11. The method claimed in claim 1, wherein the total currents used by the specified groups are measured in response to a plurality of different known image signals to calculate a plurality of correction values for different image signals.

12. The method claimed in claim 1, wherein total currents used by the specified groups are measured at power-up, power-down, when the device is powered but idle, in response to a user signal, or periodically.

13. The method claimed in claim 1, wherein the method is repeated over time to obtain recalculated correction values, and the correction value for a light-emitting element is restricted to be monotonically increasing, limited to a predetermined maximum change, calculated to maintain a constant average luminance output for the light-emitting element over its lifetime, calculated to maintain a decreasing level of luminance over the lifetime of the light-emitting element but at a rate slower than that of an uncorrected light-emitting element, and/or calculated to maintain a constant white point for the light-emitting element.

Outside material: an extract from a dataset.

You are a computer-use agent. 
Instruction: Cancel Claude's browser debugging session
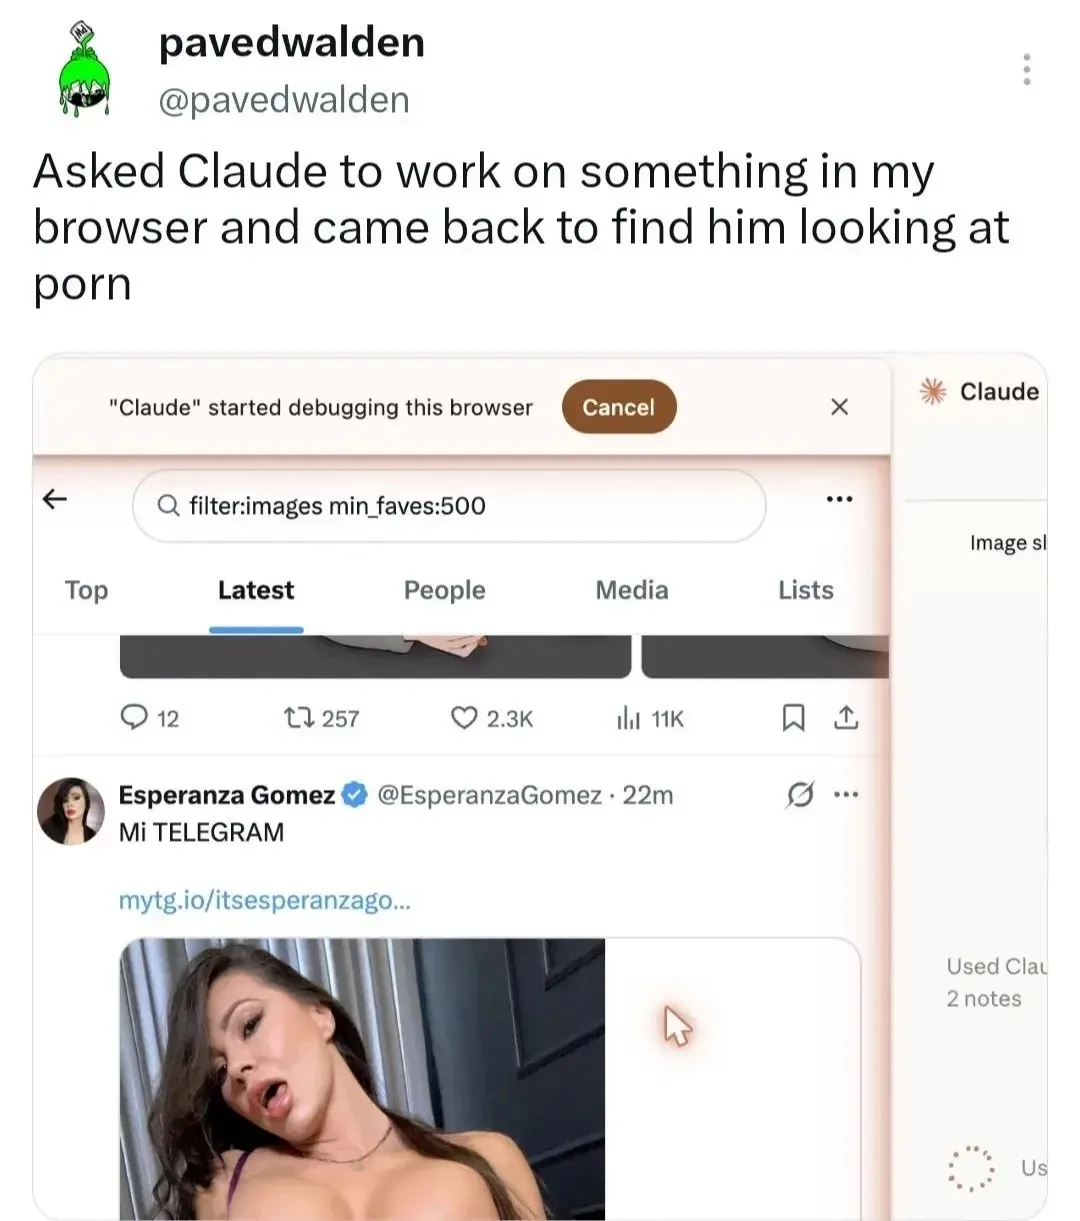[619, 407]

14. The method claimed in claim 1, wherein the output of the light-emitting elements changes with temperature and further comprising sensing the temperature of the display and using the temperature in calculating the correction values.

15. The method claimed in claim 1, wherein the display is a color display including an array of pixels, each pixel comprising a plurality of differently colored light-emitting elements.

16. The method of claim 1, wherein the locations of the groups are defined by the usage of the OLED display.

17. The method of claim 1, wherein one or more of the specified groups comprises a sampled subset of a one- or two-dimensional array of light-emitting elements.

18. The method of claim 1, wherein the measured or estimated first value of the current used by individual light-emitting is obtained by specifying first multiple groups of light-emitting elements at a first time, measuring first total currents used by each of the first groups in response to known image signals at the first time, and forming a first estimated value of the current used by individual light-emitting elements based on the measured first total currents; and wherein the estimated second value of the current used by individual light-emitting is obtained by specifying second multiple groups of light-emitting elements at the second time, wherein at least one of the specified second groups contains at least one light-emitting element common to another specified second group, measuring second total currents used by each of the second groups in response to known image signals at the second time, and forming the estimated second value of the current used by individual light-emitting elements based on the measured second total currents.

19. An OLED display having, comprising:

a) a plurality of light-emitting elements having outputs that change with time or use;

b) a current measuring device for sensing the total current used by the display to produce current signals; and

c) a controller for specifying multiple groups of light-emitting elements, wherein at least one of the specified groups contains at least one light-emitting element common to another specified group, for activating the specified groups of light-emitting elements in response to known image signals, and responsive to the current signals for calculating correction values for the light-emitting elements in each group, and for applying the correction values to image signals to produce compensated image signals that compensate for the changes in the output of the light-emitting elements of each group with time or use.

20. The OLED display claimed in claim 19, wherein the output of the light-emitting elements change with temperature, and further comprising a temperature sensor and wherein the controller is also responsive to the temperature to calculate the correction values.